§ **GIVEN PASSAGE**

____

Quva (Қува, Quva; قبا; Кува) is the capital of Quva District in eastern Uzbekistan. Quva is about 450 km east of Tashkent, about 46 km west of Andijan, and less than 17 km from the border with Kyrgyzstan. Its population is 46,400 (2016).

Quva is the birth city of Abū al-ʿAbbās Aḥmad ibn Muḥammad ibn Kathīr al-Farghānī (800/805–870), also known as Alfraganus in the West. Alfraganus was an astronomer in the Abbasid court in Baghdad, and one of the most famous astronomers of the 9th century. The lunar crater Alfraganus is named after him.

Quva is famous for its fruits, specifically pomegranates, cherries, and peaches. There is a large water reservoir called "Karkidon" (rhinoceros), as well as the South Fergana Canal in the territory of Quva. Quva neighbors the Marhamat District of Andijan Region.

Quva District is an administrative unit which covers the easternmost region of the Fergana Region of Uzbekistan. The administrative center is the city of Quva. The district was formed as part of the Uzbek SSR on September 29, 1926. In 1939, the village became the district center, and now the city of Quva, which was built on the site of the ancient Buddhist and Muslim center of Qubo.

The total area of the district is 437 km^{2}. It borders Fergana in the west and south-west, the Tashlak District of the Fergana Region in the north-west, Boz in the north, the Marhamat District of Andijan Region in the east, and the Osh Region of Kyrgyzstan in the south and southeast. The district's population density exceeds the national average, and the population as of 2004 was about 186,400 people (62.58% of the total population are women). With respect to nationality, the majority are Uzbeks, Tajiks, Tatars, Russians and others.

____

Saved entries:
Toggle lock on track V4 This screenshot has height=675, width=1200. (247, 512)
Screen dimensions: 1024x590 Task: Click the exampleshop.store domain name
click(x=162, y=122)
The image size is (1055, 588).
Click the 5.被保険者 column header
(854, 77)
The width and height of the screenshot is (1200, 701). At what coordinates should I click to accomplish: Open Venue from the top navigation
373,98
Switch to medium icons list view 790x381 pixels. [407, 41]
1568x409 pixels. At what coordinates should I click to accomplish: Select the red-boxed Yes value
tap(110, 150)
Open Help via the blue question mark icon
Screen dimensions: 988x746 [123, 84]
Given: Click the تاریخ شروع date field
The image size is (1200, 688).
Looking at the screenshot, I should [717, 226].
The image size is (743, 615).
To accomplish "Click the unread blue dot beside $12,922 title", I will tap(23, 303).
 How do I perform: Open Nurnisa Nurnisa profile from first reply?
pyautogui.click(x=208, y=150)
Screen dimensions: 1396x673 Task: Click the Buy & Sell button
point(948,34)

____

§ **SET OF TASKS**
**a.** Answer these questions from the Quva passage:
(i) How far is Quva from Tashkent?
(ii) Which fruits is Quva famous for?
(iii) On what date was Quva District formed?
**b.** Repeat everything in the Quva passage from "Quva is famous" down to "of Andijan Region.".
Rely only on the Quva passage.

§ **SOLUTIONS FOR EACH TASK**
**a.**
(i) About 450 km east of Tashkent.
(ii) Pomegranates, cherries, and peaches.
(iii) September 29, 1926.

**b.**
Quva is famous for its fruits, specifically pomegranates, cherries, and peaches. There is a large water reservoir called "Karkidon" (rhinoceros), as well as the South Fergana Canal in the territory of Quva. Quva neighbors the Marhamat District of Andijan Region.